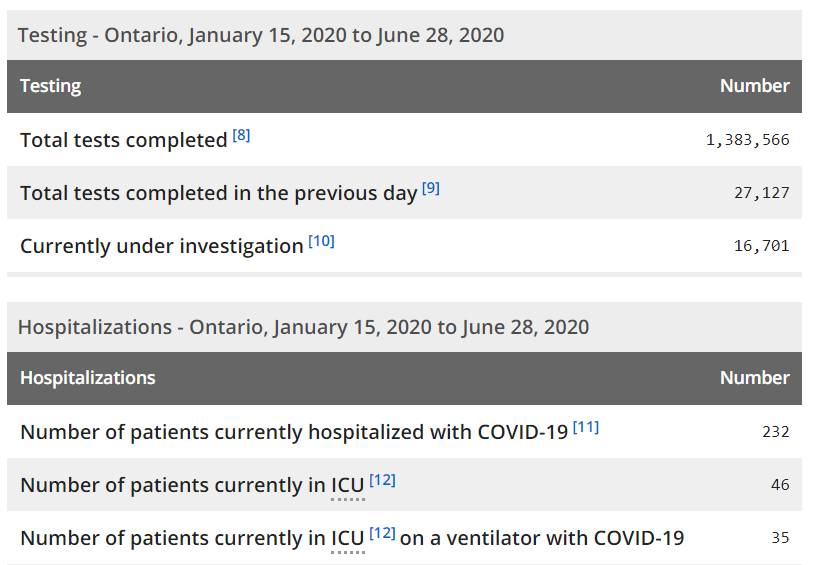Open footnote [8] link
This screenshot has height=565, width=817.
(x=241, y=136)
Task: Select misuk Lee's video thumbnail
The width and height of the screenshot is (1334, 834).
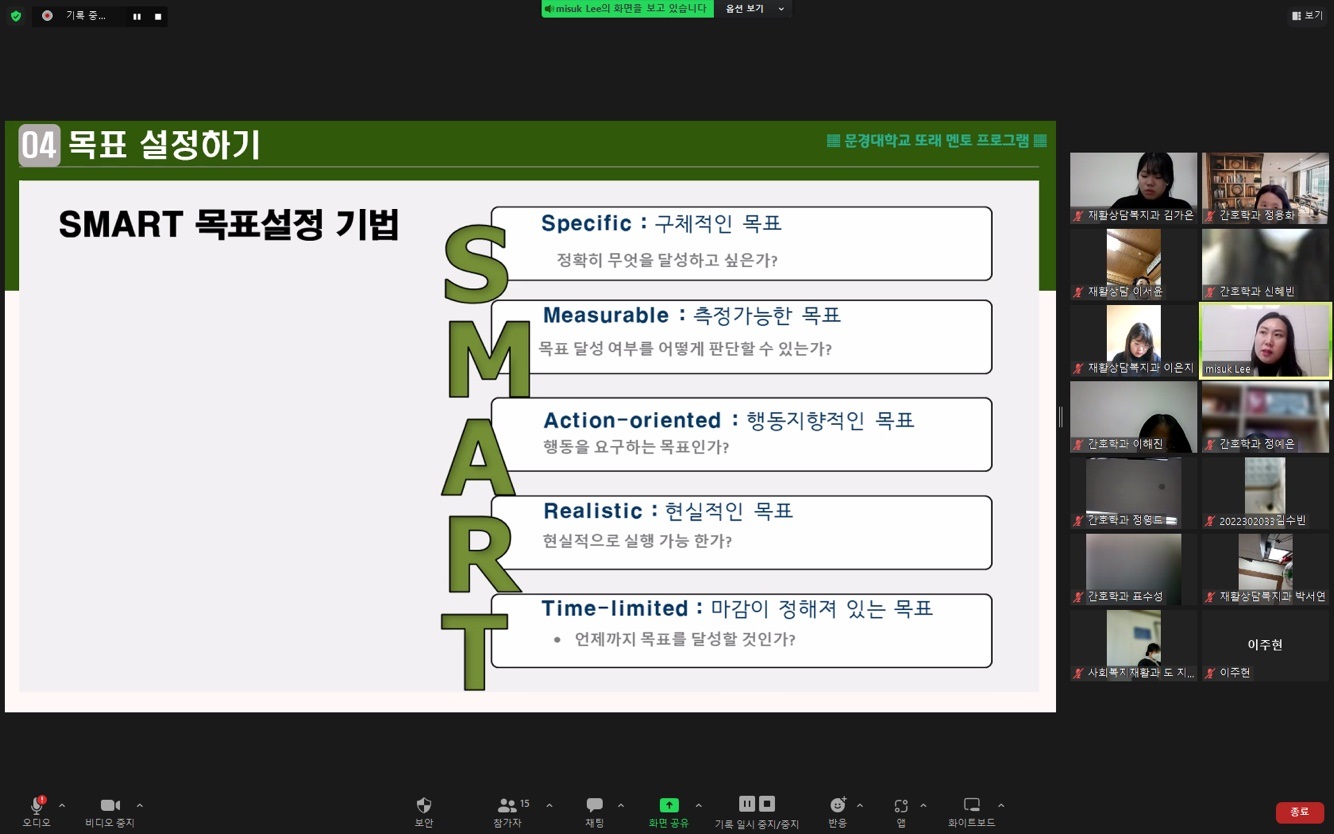Action: (x=1265, y=340)
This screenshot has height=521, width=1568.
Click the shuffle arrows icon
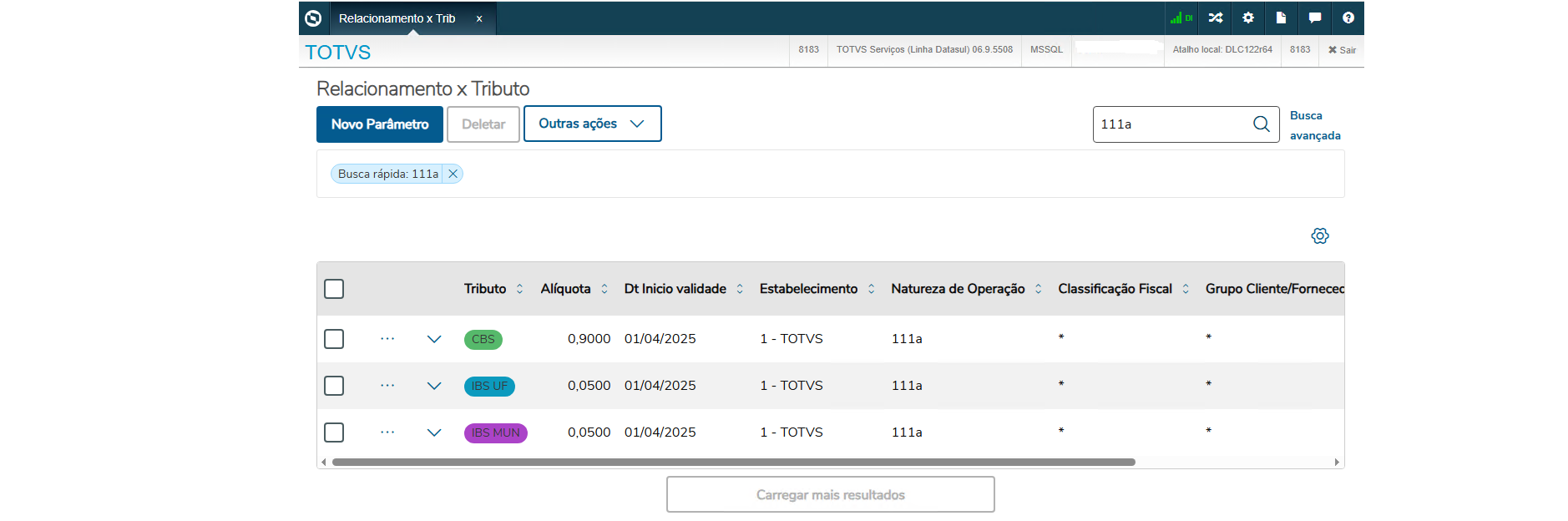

EXERCISE: Every line from the one containing "This screenshot has height=521, width=1568." through the last line of the data, both included, is to be repeated exactly; the pictures are to be left out.

EXERCISE RESPONSE:
This screenshot has height=521, width=1568.
Click the shuffle arrows icon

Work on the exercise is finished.